Justine Boudet est lycéenne, future étudiante en Métiers du Livre. Elle a déjà interviewé Christian Domec, éditeur de "Lisières" (vous pouvez lire l'interview ici) et j'ai accepté avec plaisir de répondre à ses questions sur l'écriture, l'édition, le rapport écrivain / éditeur et écrivain / lecteur. Merci à elle pour la qualité de ses questions et je lui souhaite de toute coeur de réussir ses études et de s'épanouir dans ces métiers aux débouchés incertains mais que l'on fait avec passion... surtout je lui souhaite plein de belles lectures à venir. Merci Justine !
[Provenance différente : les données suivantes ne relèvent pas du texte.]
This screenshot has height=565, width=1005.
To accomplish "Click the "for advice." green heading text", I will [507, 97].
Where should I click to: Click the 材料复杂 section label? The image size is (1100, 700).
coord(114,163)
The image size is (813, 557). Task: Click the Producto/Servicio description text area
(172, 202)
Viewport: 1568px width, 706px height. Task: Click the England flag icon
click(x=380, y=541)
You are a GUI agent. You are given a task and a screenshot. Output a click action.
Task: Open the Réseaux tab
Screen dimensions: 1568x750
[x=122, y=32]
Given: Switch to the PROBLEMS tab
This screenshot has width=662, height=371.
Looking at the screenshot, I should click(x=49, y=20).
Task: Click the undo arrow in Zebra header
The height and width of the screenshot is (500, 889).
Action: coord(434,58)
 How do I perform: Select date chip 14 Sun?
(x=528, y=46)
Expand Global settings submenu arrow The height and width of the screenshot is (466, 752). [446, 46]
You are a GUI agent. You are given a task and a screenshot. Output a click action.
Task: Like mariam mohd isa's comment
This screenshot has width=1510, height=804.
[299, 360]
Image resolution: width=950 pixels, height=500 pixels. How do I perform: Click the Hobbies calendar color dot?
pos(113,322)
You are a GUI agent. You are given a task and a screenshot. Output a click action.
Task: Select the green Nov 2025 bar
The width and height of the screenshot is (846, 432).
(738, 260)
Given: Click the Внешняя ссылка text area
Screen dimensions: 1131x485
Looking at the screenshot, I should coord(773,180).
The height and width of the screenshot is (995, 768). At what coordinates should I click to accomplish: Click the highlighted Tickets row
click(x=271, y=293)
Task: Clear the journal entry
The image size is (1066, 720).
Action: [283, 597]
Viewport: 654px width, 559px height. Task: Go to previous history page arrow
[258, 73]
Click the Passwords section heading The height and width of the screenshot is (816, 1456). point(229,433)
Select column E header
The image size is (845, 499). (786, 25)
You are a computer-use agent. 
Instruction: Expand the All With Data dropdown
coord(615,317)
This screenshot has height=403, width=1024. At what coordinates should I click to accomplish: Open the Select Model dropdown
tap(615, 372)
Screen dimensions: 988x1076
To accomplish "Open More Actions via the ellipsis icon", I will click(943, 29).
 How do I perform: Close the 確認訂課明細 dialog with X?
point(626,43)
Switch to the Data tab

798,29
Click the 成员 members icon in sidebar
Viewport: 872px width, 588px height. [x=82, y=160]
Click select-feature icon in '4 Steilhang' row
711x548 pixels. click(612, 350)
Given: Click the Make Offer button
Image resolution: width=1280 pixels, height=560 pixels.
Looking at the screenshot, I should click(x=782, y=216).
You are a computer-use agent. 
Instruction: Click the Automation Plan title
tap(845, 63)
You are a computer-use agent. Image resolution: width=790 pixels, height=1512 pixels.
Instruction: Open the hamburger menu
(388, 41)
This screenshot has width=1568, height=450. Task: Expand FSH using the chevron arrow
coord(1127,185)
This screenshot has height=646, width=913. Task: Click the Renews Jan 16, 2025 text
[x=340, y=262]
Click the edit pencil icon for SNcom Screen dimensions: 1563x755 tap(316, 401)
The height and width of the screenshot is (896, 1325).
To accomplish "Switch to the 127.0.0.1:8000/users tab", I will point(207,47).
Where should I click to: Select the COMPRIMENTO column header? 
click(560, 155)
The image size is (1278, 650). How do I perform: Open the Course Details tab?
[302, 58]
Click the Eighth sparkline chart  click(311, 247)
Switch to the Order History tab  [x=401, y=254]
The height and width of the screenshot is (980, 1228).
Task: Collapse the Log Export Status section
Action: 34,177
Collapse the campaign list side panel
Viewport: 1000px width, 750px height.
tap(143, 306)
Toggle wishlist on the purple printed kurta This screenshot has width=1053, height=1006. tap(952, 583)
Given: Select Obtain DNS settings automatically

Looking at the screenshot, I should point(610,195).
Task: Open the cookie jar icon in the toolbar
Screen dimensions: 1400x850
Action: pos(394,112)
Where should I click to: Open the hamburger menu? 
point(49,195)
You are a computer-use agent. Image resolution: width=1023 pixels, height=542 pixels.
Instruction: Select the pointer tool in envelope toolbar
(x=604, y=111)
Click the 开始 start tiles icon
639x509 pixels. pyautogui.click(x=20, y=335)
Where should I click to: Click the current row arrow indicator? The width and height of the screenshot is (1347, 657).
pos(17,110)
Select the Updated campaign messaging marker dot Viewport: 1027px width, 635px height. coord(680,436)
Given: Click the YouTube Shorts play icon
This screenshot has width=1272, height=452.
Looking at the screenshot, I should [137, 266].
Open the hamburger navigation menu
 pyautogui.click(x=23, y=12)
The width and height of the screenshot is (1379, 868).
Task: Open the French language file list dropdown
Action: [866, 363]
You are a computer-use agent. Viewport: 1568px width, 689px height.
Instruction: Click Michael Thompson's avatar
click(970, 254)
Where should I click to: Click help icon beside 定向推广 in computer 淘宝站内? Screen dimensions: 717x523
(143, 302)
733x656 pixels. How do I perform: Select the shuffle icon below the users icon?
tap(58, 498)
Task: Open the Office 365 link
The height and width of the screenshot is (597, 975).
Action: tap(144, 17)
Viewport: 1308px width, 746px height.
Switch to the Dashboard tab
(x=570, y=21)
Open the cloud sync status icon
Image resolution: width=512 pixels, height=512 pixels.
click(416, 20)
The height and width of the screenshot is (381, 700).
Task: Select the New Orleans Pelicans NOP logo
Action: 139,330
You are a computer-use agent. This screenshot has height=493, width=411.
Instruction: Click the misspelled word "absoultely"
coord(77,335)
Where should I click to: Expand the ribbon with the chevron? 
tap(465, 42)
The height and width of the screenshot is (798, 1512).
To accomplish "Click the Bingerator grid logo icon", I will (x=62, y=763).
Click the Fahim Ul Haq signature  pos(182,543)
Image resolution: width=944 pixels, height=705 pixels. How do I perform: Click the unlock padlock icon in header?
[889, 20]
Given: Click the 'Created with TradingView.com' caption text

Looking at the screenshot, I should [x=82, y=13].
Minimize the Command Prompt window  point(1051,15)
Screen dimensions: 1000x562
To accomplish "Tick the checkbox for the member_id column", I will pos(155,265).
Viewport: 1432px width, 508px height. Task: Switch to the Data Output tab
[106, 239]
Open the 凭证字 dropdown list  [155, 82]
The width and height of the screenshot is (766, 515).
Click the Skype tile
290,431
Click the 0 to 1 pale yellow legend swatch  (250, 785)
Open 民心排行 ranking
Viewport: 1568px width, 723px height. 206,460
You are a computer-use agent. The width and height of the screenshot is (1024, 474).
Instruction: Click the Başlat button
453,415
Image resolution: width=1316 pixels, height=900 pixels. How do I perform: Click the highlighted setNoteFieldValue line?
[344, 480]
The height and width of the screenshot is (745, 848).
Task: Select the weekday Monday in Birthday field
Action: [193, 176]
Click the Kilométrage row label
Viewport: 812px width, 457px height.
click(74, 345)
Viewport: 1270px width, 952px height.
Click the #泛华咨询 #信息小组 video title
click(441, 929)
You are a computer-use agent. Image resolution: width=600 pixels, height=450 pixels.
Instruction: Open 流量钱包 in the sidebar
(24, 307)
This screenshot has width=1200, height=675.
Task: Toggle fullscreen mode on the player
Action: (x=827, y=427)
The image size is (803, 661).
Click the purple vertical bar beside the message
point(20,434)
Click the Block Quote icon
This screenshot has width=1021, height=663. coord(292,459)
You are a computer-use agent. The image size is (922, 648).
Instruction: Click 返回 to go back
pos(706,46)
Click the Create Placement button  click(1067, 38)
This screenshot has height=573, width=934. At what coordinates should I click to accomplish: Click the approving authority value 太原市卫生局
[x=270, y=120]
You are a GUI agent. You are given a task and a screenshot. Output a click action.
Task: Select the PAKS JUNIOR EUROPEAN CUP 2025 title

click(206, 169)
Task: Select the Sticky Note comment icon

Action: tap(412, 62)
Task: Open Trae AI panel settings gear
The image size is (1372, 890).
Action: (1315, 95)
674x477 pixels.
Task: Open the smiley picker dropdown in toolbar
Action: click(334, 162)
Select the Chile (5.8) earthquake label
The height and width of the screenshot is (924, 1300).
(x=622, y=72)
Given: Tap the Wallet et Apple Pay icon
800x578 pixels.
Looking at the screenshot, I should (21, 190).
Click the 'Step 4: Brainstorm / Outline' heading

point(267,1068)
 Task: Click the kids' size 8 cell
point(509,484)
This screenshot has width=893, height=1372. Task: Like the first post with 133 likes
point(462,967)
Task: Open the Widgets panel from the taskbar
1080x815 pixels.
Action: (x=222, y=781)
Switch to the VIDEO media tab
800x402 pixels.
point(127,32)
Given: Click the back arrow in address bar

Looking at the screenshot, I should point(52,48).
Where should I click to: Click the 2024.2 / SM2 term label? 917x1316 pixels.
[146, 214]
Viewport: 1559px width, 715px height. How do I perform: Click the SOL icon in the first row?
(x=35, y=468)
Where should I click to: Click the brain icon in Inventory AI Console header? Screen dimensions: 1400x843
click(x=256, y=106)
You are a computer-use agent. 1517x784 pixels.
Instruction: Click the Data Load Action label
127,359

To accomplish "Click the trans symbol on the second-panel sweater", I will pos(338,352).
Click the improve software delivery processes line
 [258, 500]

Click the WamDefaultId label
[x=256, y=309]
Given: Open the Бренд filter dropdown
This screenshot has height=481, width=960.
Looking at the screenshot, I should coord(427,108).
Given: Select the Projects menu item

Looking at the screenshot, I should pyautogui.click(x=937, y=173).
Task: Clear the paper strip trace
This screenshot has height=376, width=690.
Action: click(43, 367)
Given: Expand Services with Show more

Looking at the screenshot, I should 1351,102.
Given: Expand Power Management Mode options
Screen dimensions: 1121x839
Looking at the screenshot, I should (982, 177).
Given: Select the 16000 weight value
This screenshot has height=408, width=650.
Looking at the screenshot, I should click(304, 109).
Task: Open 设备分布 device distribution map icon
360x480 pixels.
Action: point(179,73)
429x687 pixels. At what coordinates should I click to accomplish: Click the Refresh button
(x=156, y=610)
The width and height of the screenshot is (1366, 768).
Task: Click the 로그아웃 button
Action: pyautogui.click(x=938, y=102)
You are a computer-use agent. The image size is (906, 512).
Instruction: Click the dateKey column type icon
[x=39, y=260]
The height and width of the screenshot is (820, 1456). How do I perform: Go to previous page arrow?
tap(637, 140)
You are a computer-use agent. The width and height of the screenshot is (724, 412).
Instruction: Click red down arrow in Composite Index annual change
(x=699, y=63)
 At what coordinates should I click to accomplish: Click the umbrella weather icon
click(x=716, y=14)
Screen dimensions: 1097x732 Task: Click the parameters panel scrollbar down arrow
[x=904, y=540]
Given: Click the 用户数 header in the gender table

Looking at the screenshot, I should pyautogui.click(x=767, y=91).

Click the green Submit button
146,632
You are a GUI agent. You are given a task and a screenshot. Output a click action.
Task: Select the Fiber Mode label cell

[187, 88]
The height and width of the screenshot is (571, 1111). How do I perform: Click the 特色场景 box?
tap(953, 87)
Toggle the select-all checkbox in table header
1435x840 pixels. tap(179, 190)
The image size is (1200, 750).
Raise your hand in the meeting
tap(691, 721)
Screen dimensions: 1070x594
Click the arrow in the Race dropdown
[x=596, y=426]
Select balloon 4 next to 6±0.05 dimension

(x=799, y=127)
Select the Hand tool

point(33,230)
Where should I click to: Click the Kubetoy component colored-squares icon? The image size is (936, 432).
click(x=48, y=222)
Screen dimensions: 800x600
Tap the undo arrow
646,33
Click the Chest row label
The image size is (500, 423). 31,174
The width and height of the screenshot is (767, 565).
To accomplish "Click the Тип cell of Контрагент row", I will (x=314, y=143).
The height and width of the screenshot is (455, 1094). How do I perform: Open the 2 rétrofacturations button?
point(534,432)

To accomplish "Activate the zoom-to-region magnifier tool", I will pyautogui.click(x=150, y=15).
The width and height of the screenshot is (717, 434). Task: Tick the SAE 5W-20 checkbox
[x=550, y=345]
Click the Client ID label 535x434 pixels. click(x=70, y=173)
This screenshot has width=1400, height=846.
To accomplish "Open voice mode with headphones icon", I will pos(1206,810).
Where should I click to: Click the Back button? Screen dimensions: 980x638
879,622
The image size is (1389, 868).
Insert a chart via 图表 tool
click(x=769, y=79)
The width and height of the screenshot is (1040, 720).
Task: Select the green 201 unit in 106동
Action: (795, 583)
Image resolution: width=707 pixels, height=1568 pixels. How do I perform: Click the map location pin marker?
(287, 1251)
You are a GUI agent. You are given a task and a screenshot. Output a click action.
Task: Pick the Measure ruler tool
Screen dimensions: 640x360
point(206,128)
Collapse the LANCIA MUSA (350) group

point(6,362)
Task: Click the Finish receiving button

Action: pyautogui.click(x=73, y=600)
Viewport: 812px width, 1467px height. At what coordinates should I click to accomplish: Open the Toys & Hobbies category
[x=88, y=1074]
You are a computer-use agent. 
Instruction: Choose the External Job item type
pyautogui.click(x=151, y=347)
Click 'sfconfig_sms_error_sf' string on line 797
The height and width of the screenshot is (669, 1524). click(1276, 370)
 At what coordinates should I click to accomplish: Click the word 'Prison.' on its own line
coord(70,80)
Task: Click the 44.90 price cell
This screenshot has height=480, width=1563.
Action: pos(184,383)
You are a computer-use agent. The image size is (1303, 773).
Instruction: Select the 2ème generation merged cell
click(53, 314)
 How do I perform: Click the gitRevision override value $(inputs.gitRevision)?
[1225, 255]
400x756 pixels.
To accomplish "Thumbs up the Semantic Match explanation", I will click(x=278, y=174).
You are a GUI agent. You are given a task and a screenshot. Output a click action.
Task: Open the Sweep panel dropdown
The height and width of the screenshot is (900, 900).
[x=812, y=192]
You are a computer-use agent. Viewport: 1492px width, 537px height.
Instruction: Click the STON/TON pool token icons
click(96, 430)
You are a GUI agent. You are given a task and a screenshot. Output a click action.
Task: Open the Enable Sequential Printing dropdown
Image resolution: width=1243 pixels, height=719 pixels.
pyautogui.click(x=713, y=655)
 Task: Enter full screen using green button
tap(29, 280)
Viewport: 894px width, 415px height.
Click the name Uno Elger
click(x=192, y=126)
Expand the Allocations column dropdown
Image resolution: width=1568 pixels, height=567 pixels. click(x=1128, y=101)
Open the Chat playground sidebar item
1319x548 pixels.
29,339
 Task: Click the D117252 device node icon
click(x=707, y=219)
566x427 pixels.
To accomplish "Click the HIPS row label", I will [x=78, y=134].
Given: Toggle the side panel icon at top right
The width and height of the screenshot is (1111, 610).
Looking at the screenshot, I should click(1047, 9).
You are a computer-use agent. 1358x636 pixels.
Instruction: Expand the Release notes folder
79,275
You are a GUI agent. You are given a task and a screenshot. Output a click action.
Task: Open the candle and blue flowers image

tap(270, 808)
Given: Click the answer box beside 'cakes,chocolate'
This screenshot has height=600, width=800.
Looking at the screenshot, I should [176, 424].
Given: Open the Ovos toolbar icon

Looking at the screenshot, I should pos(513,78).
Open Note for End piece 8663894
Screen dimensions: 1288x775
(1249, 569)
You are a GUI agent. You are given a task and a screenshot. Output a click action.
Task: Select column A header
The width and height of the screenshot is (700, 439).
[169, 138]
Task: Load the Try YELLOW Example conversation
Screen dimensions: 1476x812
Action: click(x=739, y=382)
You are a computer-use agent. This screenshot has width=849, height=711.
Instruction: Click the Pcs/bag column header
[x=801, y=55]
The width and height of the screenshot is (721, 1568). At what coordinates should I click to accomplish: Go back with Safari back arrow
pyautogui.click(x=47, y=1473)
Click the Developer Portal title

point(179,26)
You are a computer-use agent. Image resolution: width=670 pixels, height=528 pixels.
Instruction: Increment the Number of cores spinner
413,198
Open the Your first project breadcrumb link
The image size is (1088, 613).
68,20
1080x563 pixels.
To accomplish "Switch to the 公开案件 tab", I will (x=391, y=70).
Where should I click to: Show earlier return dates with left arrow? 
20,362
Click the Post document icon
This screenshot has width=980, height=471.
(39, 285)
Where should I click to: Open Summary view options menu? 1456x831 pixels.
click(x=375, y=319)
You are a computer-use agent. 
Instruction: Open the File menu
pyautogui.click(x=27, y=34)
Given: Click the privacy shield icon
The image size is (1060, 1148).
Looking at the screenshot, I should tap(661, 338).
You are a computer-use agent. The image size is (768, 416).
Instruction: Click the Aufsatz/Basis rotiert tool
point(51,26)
Justine Boudet : Bonjour Marianne Desroziers, et
merci de répondre à ces quelques questions en vous prêtant à cette interview.
Tout d’abord, avant de nous concentrer sur votre premier recueil de nouvelles
publié aux Penchants du Roseau - 1er juin 2012 - nommé Lisières, j’aimerais
m’attarder sur vos autres activités littéraires. Vous dites que la littérature
vous caractérise : En a-t-il toujours été ainsi ? Ou bien peut-être
cette passion s’est-elle réveillée après un évènement
particulier ?
Marianne Desroziers : La passion de la littérature,
d’abord en tant que lectrice puis en tant qu’écrivain, m’est venue autour de 25
ans, suite à un événement particulièrement douloureux (la perte d’un être
cher) : la littérature m’a ramené vers la vie alors que je m’en éloignais.
Certes il y avait des livres chez moi quand j’étais enfant, ma mère m’en
achetait, m’en lisait, j’étais inscrite à la bibliothèque municipale et y
allais régulièrement mais je suis devenue une grande lectrice après 25 ans.
J’ai d’abord été une boulimique de la lecture (lisant deux, trois, quatre
livres par semaine) avant d'apprendre à devenir gastronome (aujourd’hui je lis
moins mais mieux et surtout je partage mes lectures).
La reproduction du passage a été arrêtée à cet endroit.